RECORDS FOR THE TASK |
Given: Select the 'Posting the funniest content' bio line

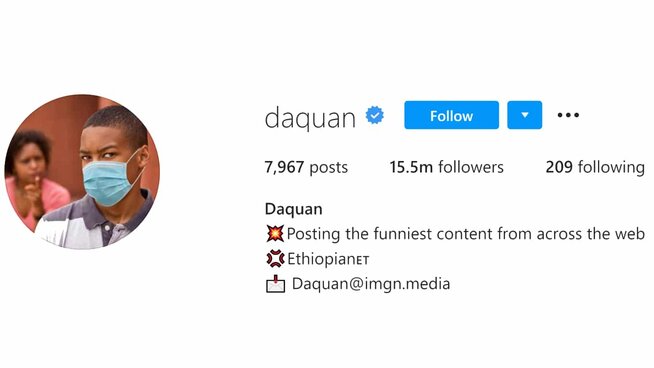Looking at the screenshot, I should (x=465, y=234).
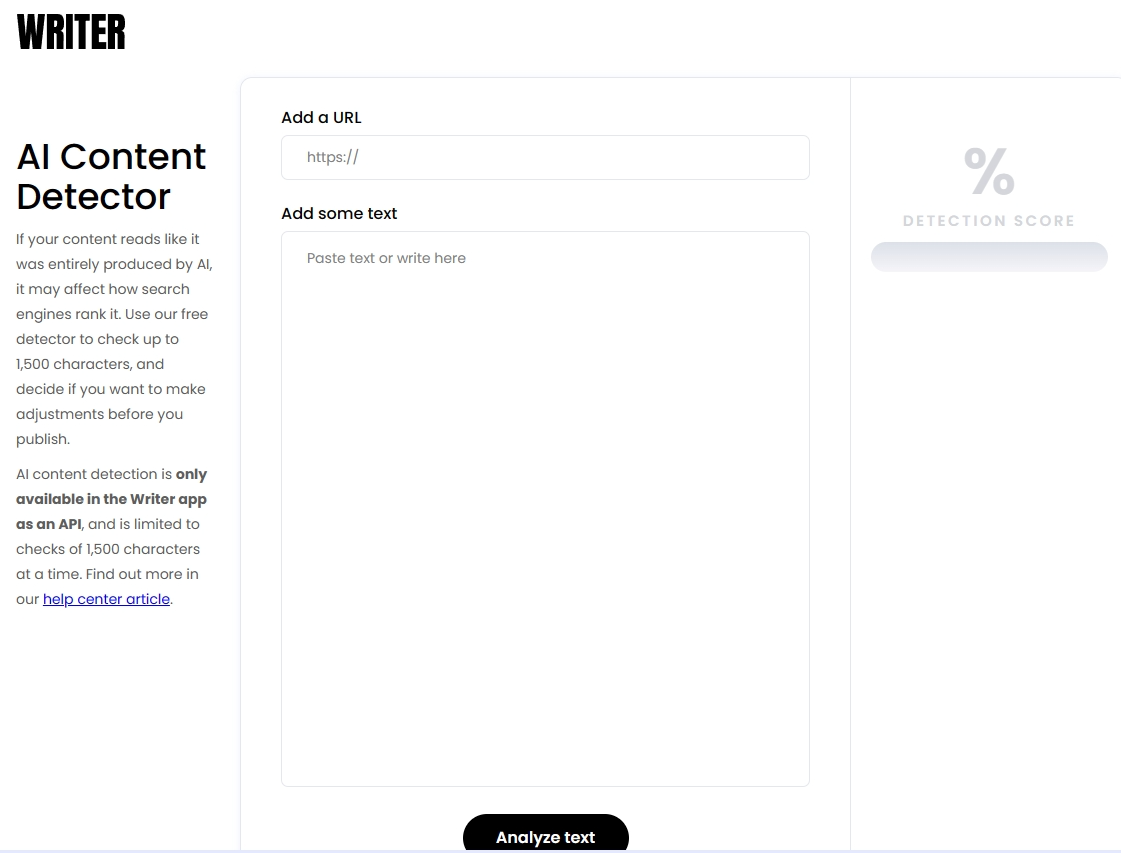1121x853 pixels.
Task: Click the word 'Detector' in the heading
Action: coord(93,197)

---

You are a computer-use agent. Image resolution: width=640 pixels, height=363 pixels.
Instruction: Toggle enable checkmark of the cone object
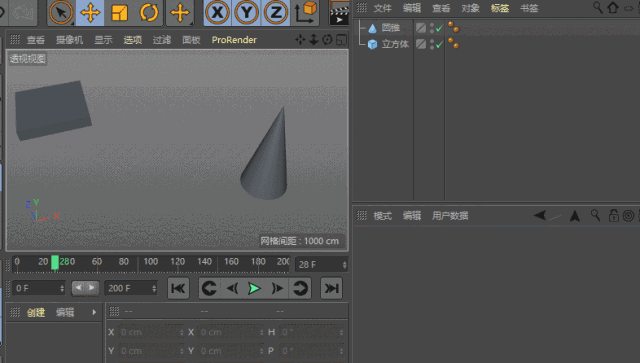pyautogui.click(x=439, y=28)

EXERCISE REQUIREMENTS | Write out the listing from the line containing "You are a computer-use" up to and including the line containing "pyautogui.click(x=439, y=28)", leaving the pictures out of the answer.

THE RESPONSE |
You are a computer-use agent. Image resolution: width=640 pixels, height=363 pixels.
Instruction: Toggle enable checkmark of the cone object
pyautogui.click(x=439, y=28)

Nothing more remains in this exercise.